Des solutions à mettre en place
Pour Christian Migan, c’est d’une fiscalité de développement que le Bénin a besoin. Une telle fiscalité permet à l’Etat d’accroître ses recettes fiscales en les percevant dans le respect de la faculté contributive réelle de chaque citoyen. Elle permet aussi aux contribuables d’exercer leur profession dans de bonnes conditions et de se voir réclamer les impôts et taxes qui sont effectivement dus par eux et de les payer avec la certitude qu’ils seront utilisés à bon escient. Sébastien Adjavon, président du patronat du Bénin, précise lui aussi que l’impôt doit être suffisant sans être excessif pour ne pas ponctionner l’économie plus qu’elle ne peut le supporter au risque d’anéantir la croissance nationale et de fermer les portes des entreprises. « La solution ne sera jamais de penser qu’il faille augmenter les impôts des entreprises du secteur formel, et ne pas réduire le train de vie de l’Etat et ne pas chercher à appréhender le secteur informel. Ce type de raisonnement abouti à une fiscalité illisible, clientéliste et instable », pense-t-il encore. Pour lui, il importe d’abandonner la conception punitive de l’impôt, le but de la fiscalité n’étant pas de châtier, mais de financer la diplomatie, la santé, l’éducation, la justice et autre. La fiscalité doit être efficace et équitable : elle doit produire des recettes sans gêner le développement économique et limiter les libertés individuelles.

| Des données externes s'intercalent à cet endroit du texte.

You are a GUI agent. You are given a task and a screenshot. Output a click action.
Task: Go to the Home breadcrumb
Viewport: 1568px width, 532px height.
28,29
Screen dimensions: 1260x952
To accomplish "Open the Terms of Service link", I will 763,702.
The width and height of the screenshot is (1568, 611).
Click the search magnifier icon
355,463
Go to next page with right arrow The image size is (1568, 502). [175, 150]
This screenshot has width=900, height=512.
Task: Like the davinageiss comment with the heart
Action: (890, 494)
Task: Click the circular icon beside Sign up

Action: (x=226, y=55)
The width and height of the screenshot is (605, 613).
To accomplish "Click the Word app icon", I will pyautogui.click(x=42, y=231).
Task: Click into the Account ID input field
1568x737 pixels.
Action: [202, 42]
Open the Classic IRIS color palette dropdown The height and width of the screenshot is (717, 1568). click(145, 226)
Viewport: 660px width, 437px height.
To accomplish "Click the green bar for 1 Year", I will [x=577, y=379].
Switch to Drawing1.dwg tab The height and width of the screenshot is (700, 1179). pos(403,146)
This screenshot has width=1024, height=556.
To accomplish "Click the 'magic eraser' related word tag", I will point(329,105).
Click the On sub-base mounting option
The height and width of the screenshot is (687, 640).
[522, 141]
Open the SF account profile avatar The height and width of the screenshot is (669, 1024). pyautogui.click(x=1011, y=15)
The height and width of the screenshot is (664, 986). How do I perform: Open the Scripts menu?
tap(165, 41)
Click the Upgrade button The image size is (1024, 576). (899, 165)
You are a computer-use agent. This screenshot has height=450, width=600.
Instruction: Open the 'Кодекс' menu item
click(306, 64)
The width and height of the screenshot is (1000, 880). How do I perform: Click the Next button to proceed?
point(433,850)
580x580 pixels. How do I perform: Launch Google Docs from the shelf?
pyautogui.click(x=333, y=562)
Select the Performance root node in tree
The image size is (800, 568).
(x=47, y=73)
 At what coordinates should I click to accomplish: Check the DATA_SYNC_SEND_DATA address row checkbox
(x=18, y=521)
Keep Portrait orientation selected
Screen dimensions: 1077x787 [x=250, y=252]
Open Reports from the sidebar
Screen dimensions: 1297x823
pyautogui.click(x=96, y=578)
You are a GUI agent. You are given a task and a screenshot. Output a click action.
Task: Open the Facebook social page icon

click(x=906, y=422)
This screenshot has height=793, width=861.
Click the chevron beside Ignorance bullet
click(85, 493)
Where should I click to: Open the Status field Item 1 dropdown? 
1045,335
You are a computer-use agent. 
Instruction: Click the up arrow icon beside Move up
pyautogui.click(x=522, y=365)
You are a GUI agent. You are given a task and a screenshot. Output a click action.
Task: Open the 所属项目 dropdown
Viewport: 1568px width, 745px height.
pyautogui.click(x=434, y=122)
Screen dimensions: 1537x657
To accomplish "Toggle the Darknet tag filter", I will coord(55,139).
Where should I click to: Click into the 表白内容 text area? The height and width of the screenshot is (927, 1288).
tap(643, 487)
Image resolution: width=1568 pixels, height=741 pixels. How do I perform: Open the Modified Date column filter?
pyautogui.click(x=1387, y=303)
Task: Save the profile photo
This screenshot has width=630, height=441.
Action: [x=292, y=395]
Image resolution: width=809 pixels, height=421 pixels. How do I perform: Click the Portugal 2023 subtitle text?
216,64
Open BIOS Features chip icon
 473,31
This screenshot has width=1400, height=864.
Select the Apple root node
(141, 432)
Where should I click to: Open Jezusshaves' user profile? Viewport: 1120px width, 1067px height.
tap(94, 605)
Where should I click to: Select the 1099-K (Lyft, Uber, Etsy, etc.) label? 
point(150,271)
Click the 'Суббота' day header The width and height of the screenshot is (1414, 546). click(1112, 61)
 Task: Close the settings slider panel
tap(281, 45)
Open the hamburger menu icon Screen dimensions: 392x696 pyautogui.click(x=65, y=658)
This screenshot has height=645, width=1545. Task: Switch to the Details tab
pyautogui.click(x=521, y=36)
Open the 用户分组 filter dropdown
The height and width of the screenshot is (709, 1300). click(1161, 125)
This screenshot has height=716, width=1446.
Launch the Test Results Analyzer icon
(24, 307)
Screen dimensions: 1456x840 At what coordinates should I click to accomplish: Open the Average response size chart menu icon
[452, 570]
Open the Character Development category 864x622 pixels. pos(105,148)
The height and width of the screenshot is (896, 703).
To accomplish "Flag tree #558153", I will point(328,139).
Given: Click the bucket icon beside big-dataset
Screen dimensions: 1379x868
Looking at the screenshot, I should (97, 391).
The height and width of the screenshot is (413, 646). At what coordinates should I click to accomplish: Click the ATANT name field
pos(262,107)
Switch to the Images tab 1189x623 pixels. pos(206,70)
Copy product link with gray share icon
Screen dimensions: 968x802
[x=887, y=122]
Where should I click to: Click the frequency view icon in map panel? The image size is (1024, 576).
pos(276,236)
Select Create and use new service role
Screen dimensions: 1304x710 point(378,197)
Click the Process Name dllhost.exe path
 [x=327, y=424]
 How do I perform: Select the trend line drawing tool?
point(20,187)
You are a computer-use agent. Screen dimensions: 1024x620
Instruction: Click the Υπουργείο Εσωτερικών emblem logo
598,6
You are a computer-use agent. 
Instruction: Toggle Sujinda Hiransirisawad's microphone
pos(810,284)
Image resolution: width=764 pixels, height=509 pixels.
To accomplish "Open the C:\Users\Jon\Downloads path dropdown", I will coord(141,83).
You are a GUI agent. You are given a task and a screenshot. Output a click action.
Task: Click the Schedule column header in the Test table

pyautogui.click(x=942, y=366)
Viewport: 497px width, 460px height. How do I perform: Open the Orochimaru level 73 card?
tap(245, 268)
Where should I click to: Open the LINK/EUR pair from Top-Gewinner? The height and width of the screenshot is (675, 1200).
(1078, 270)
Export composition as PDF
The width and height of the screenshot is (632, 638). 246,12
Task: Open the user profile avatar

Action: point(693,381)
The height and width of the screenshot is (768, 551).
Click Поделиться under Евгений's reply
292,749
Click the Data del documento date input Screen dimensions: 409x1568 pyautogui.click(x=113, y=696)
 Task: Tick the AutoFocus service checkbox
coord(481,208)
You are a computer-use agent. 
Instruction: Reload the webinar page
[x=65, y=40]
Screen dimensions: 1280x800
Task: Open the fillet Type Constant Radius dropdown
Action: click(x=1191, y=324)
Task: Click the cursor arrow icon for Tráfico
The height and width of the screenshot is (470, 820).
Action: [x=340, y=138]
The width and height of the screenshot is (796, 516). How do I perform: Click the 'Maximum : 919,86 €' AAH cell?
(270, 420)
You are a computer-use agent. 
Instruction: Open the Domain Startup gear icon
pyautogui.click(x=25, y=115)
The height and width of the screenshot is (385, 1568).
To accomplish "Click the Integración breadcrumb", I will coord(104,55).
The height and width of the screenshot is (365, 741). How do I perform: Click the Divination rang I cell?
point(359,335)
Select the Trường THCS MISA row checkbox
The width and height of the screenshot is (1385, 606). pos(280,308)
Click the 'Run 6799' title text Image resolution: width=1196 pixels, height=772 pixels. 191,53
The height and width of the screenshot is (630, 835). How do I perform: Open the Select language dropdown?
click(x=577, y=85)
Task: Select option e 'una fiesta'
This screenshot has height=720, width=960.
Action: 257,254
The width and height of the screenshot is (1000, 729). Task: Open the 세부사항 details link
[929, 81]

« Les contraintes à un bon aboutissement de toutes les réformes ont été identifiées et que la Direction générale des impôts et des domaines, s’atèle à leur règlement », argumente Emmanuel Fafolahan, directeur du centre des impôts de Dantokpa et autres marchés. C’est dans ce cadre que la direction prévoit l’ouverture d’un vaste chantier de modernisation des services de l’administration fiscale, à travers la mise en place d’un Système informatique de gestion intégré avec le projet d’appui à l’accroissement des revenus intérieurs du Bénin. Ce nouveau système intégré d’informatisation viendra appuyer la mise en œuvre de la réforme de la fiscalité personnelle. Nicolas Yenoussi, chef de service assiette No 3 du centre des impôts des moyennes entreprises du Littoral, à son tour reconnait que les procédures et services rendus par l’administration fiscale ne sont pas toujours aisés. « Les opérateurs économiques attendent souvent le dernier moment pour venir payer leur redevance. Pourtant la loi leur a donné les 10 premiers jours du mois», poursuit-il. Concernant les procédures de payement, il propose qu’on mette en place un système de payement par virement et que comme les banques, on mette en place un système de permanence qui irait jusqu’au samedi. « Pour le mauvais accueil des usagers et certains propos injurieux à leur endroit, j’estime qu’on peut les régler sans moyen, car cela n’a pas d’impact sur le budget général de l’Etat. Nous devons tout faire pour améliorer nos services et comme ça le contribuable sera à l’aise », affirme-t-il.
« On a de bonnes raisons de penser actuellement qu’il faille donner la priorité à l’élargissement de l’assiette fiscale et à l’abaissement des taux d’imposition », conclu, Sébastien Adjavon.